Fox Chase Cancer Center researchers are tackling a challenging question: is active surveillance instead of total bladder removal ever a safe option for muscle invasive bladder cancer (MIBC) patients who have received chemotherapy?
The new trial, nicknamed the “RETAIN Bladder” study, uses a risk-adapted approach that uses clinical features as well as genetic mutations in the cancer cells to predict whether chemotherapy will be effective in preventing recurrence or metastases of bladder cancer without having to remove or radiate the bladder, says Fox Chase’s Daniel M. Geynisman, MD, the study’s lead researcher.
“Removing the bladder, which is the standard of care for MIBC, has many quality-of-life ramifications,” says Geynisman. “If we can develop predictive biomarkers to figure out who responds to chemotherapy and who doesn’t, we can apply our recommendations in a more nuanced way.”
“I have had patients cry in my office because they didn’t want to lose their bladder and have to rely on a bag. Participants in the study tell me they have prayed for this solution,” says surgeon Rosalia Viterbo, MD, FACS, who is participating in the research. “Although about 70 percent of patients will probably need a cystectomy eventually, this gives patients a bit more time before that and it preserves the bladder for the 30 percent whose disease responds well to the chemotherapy.”
The research is being funded by Fox Chase/Temple Health and Caris Life Sciences, which is conducting the genetic sequencing. Researchers also come from Johns Hopkins Sidney Kimmel Comprehensive Cancer Center of Baltimore, Md., and the Sidney Kimmel Cancer Center at Thomas Jefferson University in Philadelphia, Pa.
Recent studies, including one led by Fox Chase’s Alexander Kutikov, MD, FACS, and David Y.T. Chen, MD, FACS, have shown that some 30 percent of cystectomy patients have no evidence of MIBC following AMVAC chemotherapy, which is an Accelerated course of treatment using 4 chemotherapy drugs: Methotrexate, Vinblastine, Adriamycin, and Cisplatin (AMVAC). Other studies indicate that mutations in DNA damage repair/response genes are predictive of pathologic response to neoadjuvant chemotherapy at the time of cystectomy, with those patients achieving pT0 disease (i.e., no cancer left at the time of bladder removal) demonstrating excellent long-term survival.

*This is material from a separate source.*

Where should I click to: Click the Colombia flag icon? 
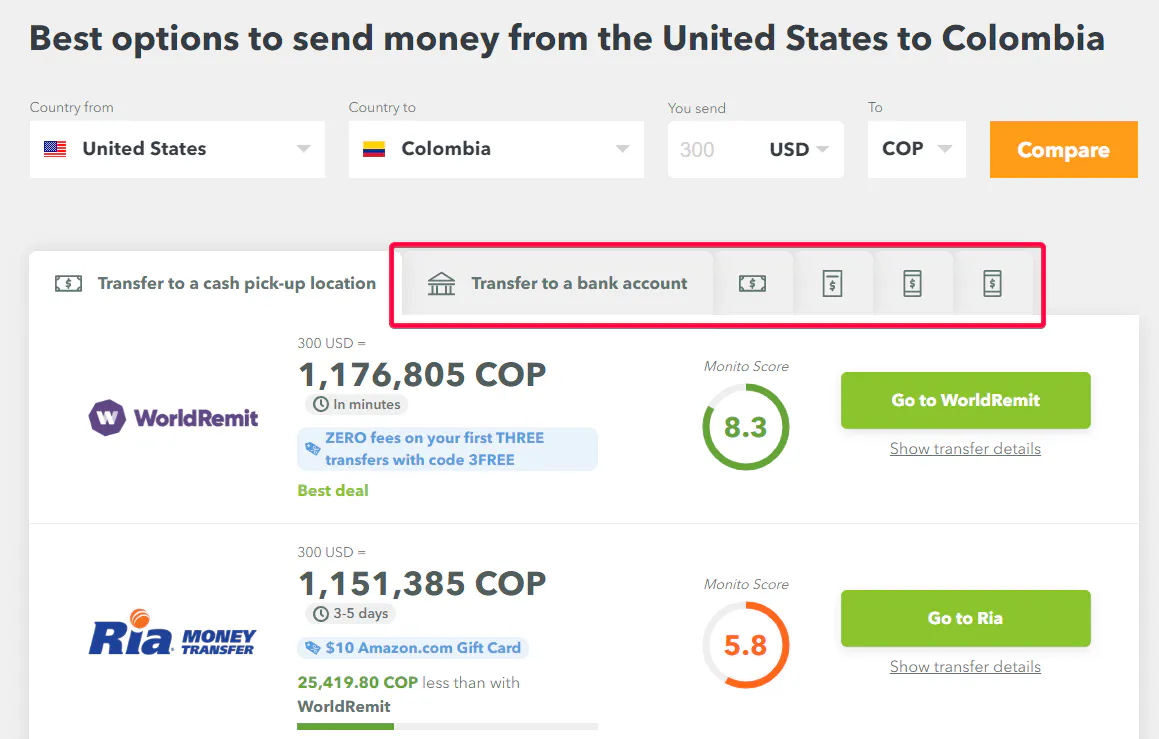click(x=374, y=150)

The RETAIN Bladder study offers a decision tree to clinicians. For patients whose pre-chemotherapy biopsies show one of four particular genetic mutations and then in whom imaging and cystoscopy shows no evidence of disease after chemotherapy, active surveillance is initiated. For patients who show some degree of residual disease or who do not demonstrate one of the key mutations,, the decision tree recommends that the physician and the patient choose whether to pursue additional intravesicle therapy, chemoradiation or a cystectomy. For patients who show stage 3 disease, a cystectomy is recommended.
While the primary objective is to evaluate the metastasis-free survival at two years for all patients, secondary objectives include assessing the following:
- The rate of any urothelial carcinoma recurrence in active surveillance patients.

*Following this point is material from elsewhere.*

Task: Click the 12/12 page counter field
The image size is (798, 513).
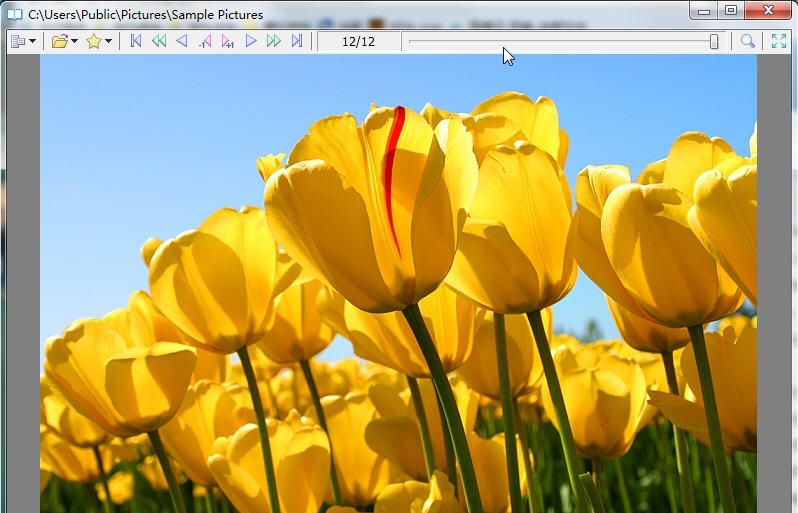Action: click(x=358, y=41)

- Bladder preservation rates with neoadjuvant AMVAC chemotherapy and subsequent risk-adapted treatment.
- The feasibility of an Endoscopic Tumor Quantification System.
- Quality of life with neoadjuvant AMVAC and subsequent risk-adapted treatment (EORTC QLQ-BLM 30, SHIM, FSFI, AUA symptoms score).
- Genomic correlates and mutations in urinary cell-free DNA.
- Toxicity in each treatment arm.
“We want to emphasize that most patients will still need to go on to have a cystectomy or chemoradiation for definitive therapy to the bladder,” he says. “But we are hoping that for some patients whose disease shows the biomarkers that predict a good response to treatment we can avoid surgery or radiation and learn who can safely avoid having their bladder removed.”
Viterbo agrees. “I am enrolling as many of my patients as possible in the study, as long as they are a candidate for the bladder cancer surgery. After we’ve done the genetic sequencing and the chemotherapy, the patient and I discuss their results and the potential for active surveillance. We are able to make a good decision together, even if it is to do a cystectomy, because we can apply the risk assessment approach from the study.”
Geynisman adds that the trial is an example of how the Fox Chase urologic cancer team works seamlessly together to initiate important clinical trials and provide novel options for patients.
“We have an incredibly cohesive and collaborative team-based approach to cancer care,” he notes. “Together, we are combining clinical data with molecular or genomic data to see if we can make a smarter decision with our patients about cystectomies and bladder cancer care in general.”